[[ Supplied information, beginning ]]

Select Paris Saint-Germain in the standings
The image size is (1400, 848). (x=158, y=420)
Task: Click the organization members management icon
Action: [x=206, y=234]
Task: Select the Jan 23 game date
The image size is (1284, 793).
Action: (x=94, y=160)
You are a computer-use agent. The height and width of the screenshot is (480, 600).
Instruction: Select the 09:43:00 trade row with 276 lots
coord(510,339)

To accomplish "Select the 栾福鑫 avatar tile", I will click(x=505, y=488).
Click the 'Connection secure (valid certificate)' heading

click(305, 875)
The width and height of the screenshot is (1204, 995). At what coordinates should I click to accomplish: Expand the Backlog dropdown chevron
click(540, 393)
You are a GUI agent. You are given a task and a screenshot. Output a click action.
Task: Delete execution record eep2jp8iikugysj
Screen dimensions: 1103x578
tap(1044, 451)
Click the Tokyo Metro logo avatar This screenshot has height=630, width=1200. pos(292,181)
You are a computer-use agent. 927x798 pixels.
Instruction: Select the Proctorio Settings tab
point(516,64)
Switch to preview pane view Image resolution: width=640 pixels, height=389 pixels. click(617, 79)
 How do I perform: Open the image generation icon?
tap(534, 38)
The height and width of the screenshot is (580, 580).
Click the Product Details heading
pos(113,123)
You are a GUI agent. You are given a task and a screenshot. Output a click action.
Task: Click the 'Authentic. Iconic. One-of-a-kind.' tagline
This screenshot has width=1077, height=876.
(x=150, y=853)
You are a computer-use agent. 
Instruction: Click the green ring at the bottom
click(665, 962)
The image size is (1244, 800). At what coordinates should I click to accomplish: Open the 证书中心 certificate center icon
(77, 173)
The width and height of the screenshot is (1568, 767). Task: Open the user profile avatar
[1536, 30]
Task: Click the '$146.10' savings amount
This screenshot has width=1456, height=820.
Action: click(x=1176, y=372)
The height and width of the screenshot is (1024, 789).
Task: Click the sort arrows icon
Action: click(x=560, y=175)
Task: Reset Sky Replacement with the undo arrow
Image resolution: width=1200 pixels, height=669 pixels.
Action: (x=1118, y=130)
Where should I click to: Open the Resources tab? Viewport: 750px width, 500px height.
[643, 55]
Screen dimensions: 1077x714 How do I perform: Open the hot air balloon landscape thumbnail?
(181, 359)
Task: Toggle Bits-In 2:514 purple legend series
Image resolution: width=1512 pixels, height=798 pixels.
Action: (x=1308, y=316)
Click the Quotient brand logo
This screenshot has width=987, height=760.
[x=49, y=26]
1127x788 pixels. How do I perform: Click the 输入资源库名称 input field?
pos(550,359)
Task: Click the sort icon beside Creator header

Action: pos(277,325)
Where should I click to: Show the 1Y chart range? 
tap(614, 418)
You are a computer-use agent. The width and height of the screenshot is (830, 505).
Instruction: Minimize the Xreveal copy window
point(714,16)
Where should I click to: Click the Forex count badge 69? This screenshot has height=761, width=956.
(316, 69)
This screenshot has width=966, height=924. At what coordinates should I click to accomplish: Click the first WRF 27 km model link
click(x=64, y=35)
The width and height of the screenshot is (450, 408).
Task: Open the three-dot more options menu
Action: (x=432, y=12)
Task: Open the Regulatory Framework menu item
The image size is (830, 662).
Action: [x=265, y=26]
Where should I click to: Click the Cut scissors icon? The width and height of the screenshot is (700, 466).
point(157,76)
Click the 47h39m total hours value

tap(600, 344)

[[ Supplied information, end ]]

## [Work instructions]
Your answer should hold every line of the entries that contains the string "computer".

## [Completed exercise]
You are a computer-use agent. The height and width of the screenshot is (480, 600).
You are a computer-use agent. 927x798 pixels.
You are a computer-use agent. 
You are a computer-use agent. The width and height of the screenshot is (830, 505).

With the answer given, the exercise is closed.